On 10 December 2014 at 15:09, Kyle Stemen 
<ncyms8r3x2 AT snkmail.com>
 wrote:
> Good question.
>
> Q is the rational type in coq. It is defined as Z / positive.
>
> The Pos.of_nat function converts a natural number (which includes 0) into a
> positive number (does not include 0). In the case of 0, Pos.of_nat is
> defined to return 1.
> Coq < Eval compute in (Pos.of_nat 0).
>      = 1%positive
>      : positive
>
> So if you pass 0 for n, the theorem simplifies to (1/1) = (1/2) + (1/2).
>
>
> On Tue, Dec 9, 2014 at 11:53 PM, Marco Servetto marco.servetto-at-gmail.com
> |coq-club/Example Allow| 
> <rhl7blvknt AT sneakemail.com>
>  wrote:
>>
>> 1/2n + 1/2n = 1/n for all n.
>> I'm wrong or this does not holds for n=0?
>>
>> On 10 December 2014 at 13:51, Kyle Stemen 
>> <ncyms8r3x2 AT snkmail.com>
>>  wrote:
>> > I haven't found a good book or tutorial for rationals in coq. Let me
>> > know if
>> > you find one.
>> >
>> > Is this the proof you're looking for?
>> > Require Import QArith.
>> >
>> > Theorem simple: forall n:nat,
>> >     (1 # Pos.of_nat n) == (1 # (2*Pos.of_nat n)) + (1 # (2 * Pos.of_nat
>> > n)).
>> > Proof.
>> >   intros.
>> >   unfold Qplus.
>> >   unfold Qeq.
>> >   simpl.
>> >   rewrite -> Pos.add_diag.
>> >   rewrite -> Pos.mul_comm.
>> >   reflexivity.
>> > Qed.
>> >
>> > Now I've got a follow up question that maybe someone else can answer.
>> > Why
>> > doesn't SearchPattern find the lemmas in the Pos module?
>> > Coq < Require Import QArith.
>> > [Loading ML file z_syntax_plugin.cmxs ... done]
>> > [Loading ML file quote_plugin.cmxs ... done]
>> > [Loading ML file newring_plugin.cmxs ... done]

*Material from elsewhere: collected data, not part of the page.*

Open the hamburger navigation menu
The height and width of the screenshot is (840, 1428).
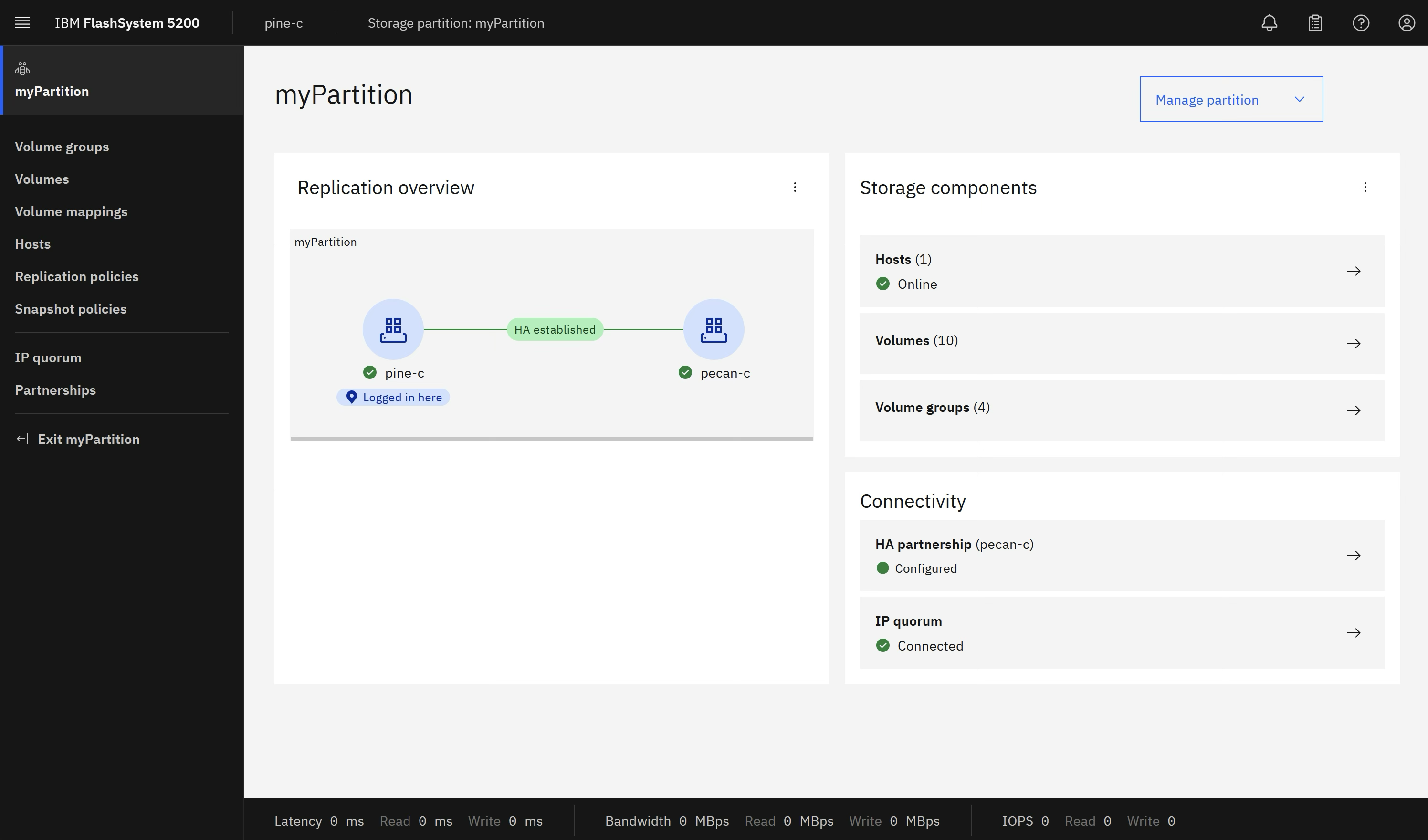click(x=22, y=23)
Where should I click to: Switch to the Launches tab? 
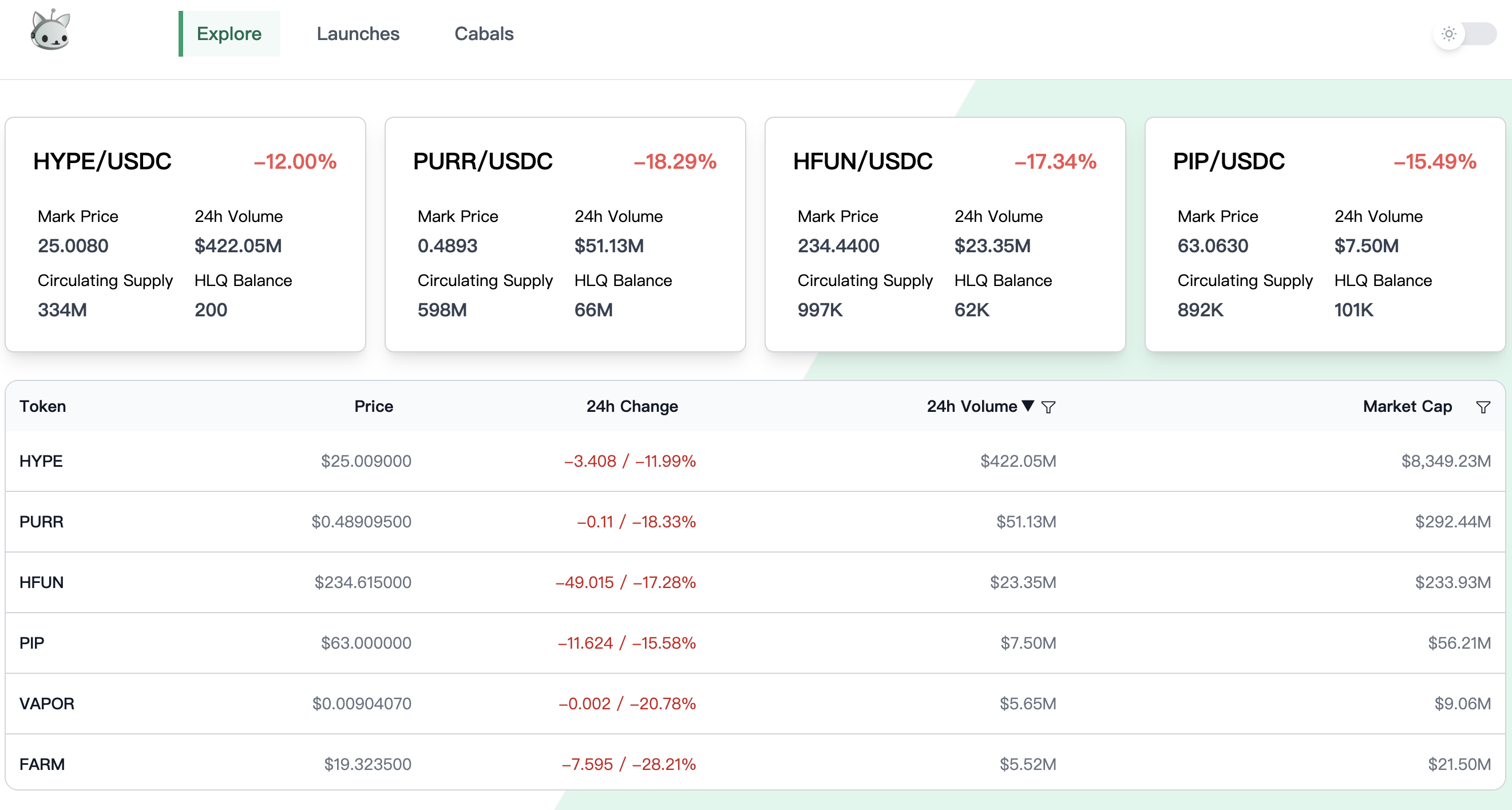(358, 34)
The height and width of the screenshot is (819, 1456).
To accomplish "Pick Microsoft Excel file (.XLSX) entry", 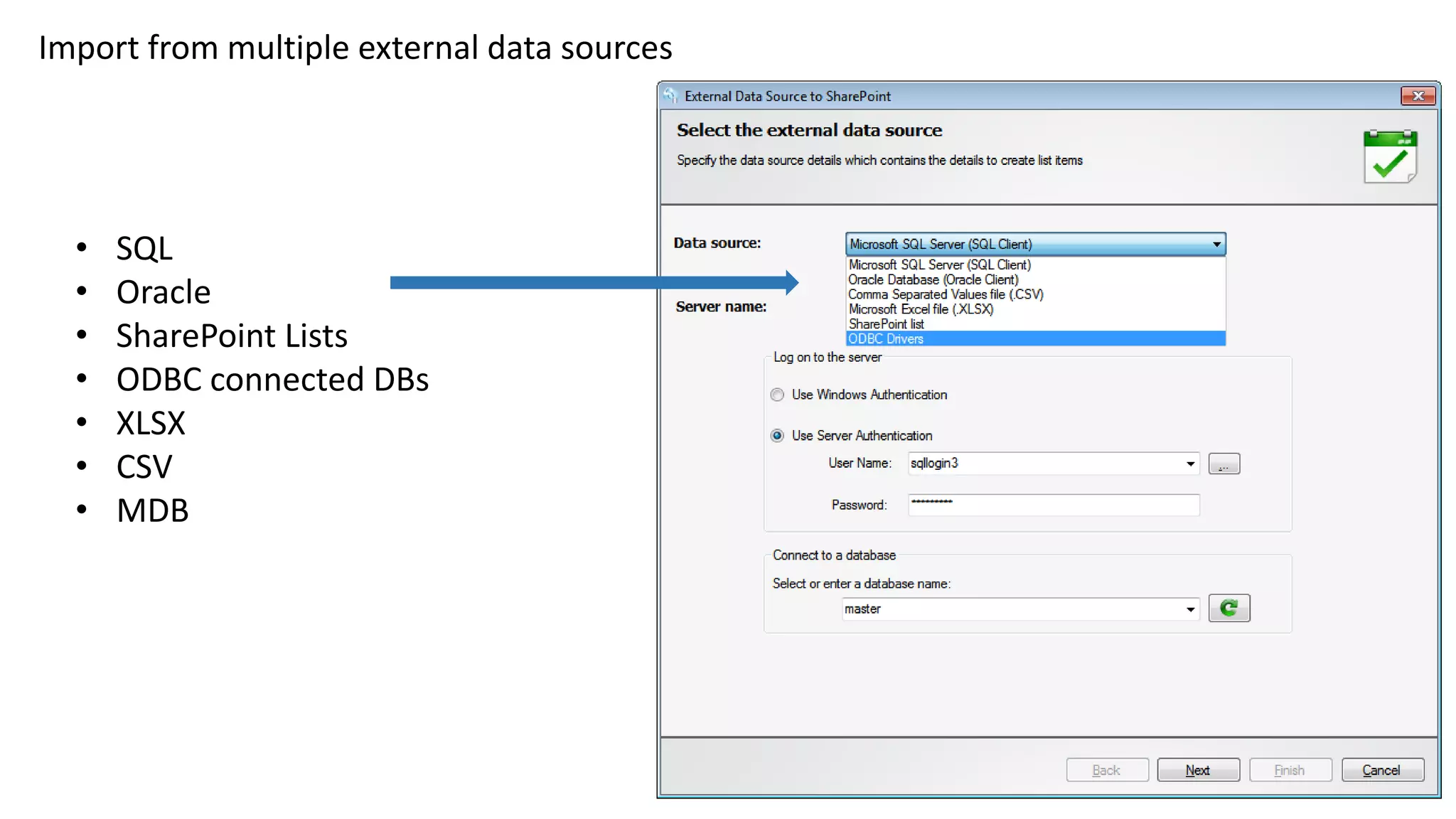I will (x=921, y=309).
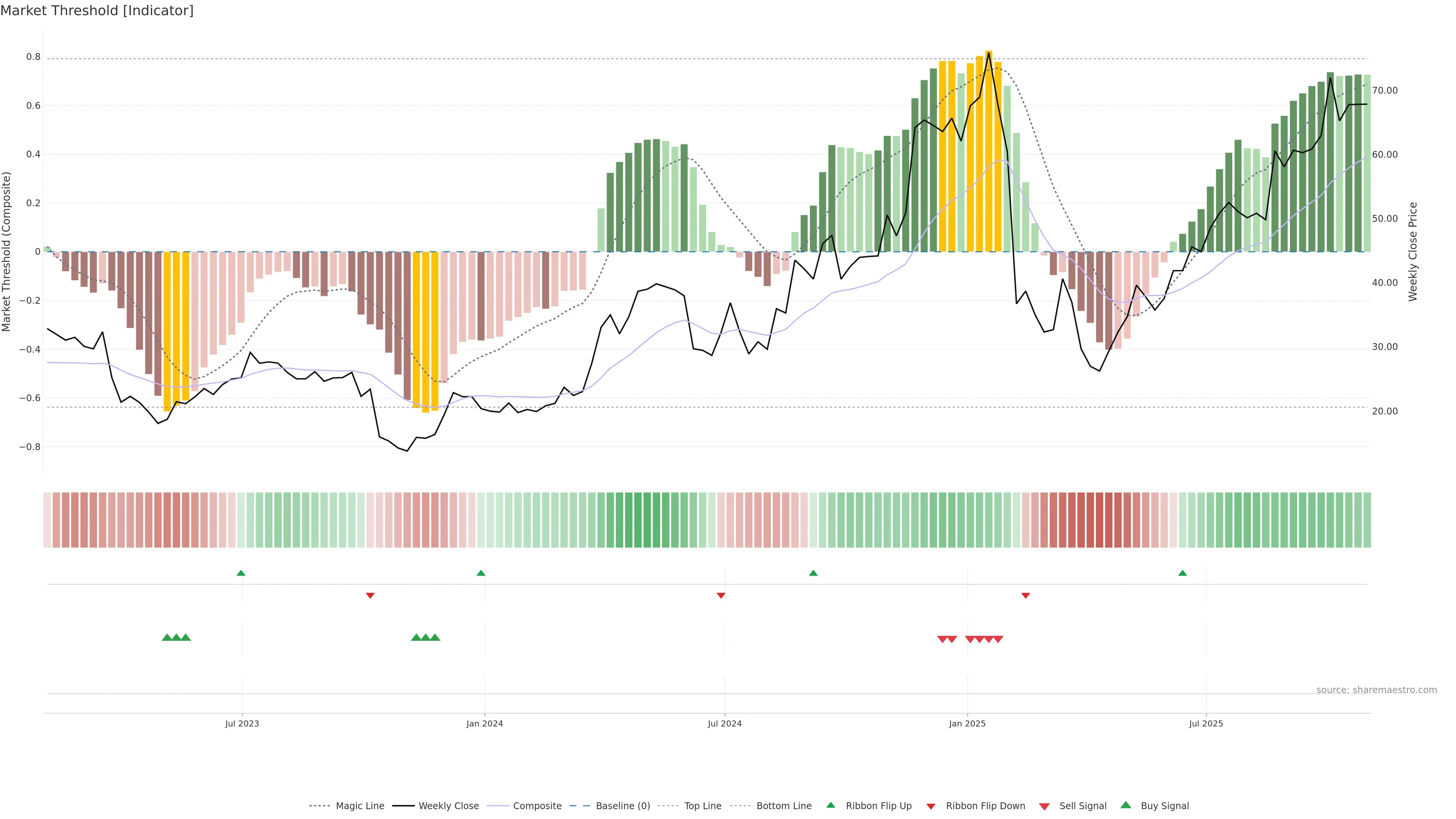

>> > [Loading ML file omega_plugin.cmxs ... done]
>> >
>> > Coq < SearchPattern (_ * _ = _ * _)%positive.
>> >
>> > Coq < Check Pos.mul_comm.
>> > Pos.mul_comm
>> >      : forall p q : positive, (p * q)%positive = (q * p)%positive
>> >
>> > Coq < SearchPattern (_ * _ = _ * _)%nat.

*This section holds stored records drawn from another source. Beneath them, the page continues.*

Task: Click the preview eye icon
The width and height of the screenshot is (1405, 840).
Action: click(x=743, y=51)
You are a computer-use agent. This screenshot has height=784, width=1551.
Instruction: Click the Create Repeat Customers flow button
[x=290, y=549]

>> > mult_comm: forall n m : nat, (n * m)%nat = (m * n)%nat
>> > mult_assoc_reverse: forall n m p : nat, (n * m * p)%nat = (n * (m *
>> > p))%nat
>> > mult_assoc: forall n m p : nat, (n * (m * p))%nat = (n * m * p)%nat
>> >
>> >
>> > On Tue, Dec 9, 2014 at 5:51 PM, Daniel Galvez dt.galvez-at-gmail.com
>> > |coq-club/Example Allow| 
>> > <w75rw6tgit AT sneakemail.com>
>> >  wrote:
>> >>
>> >> Hello,
>> >>
>> >> A subgoal in a proof of mine is the following:
>> >>
>> >> forall n:nat, (1 # Pos.of_nat n) == (1 # (2*Pos.of_nat n)) + (1 # (2 *
>> >> Pos.of_nat n)).
>> >>
>> >> That is, 1/n = 1/(2n) + 1/(2n).
>> >>
>> >> The domain of discourse here is the rationals. Perhaps there is
>> >> something
>> >> I am
>> >> not seeing being new to Coq, but I would expect a simple call to some
>> >> tactic
>> >> like compute to dismiss this. I make progress in the code below by
>> >> doing
>> >> induction on n, but am at a complete as for what to do in the inductive
>> >> case.
>> >>
>> >> (Note that the edge case of n = 0 does not invalidate this, as
>> >> Post.of_nat
>> >> 0 =
>> >> 1.)
>> >>
>> >> Require Import QArith.
>> >>
>> >> Theorem simple:
>> >> forall n:nat, (1 # Pos.of_nat n) == (1 # (2*Pos.of_nat n)) + (1 # (2 *
>> >> Pos.of_nat n)).
>> >> intros.
>> >> unfold Qplus.
>> >> unfold Qeq. simpl.
>> >> induction n.
>> >> simpl. reflexivity.
>> >>
>> >> Does anyone have a suggestion as to where I should look for completing
>> >> this
>> >> proof?
>> >>
>> >> Thank you,
>> >> Daniel Galvez
>> >
>> >
>
>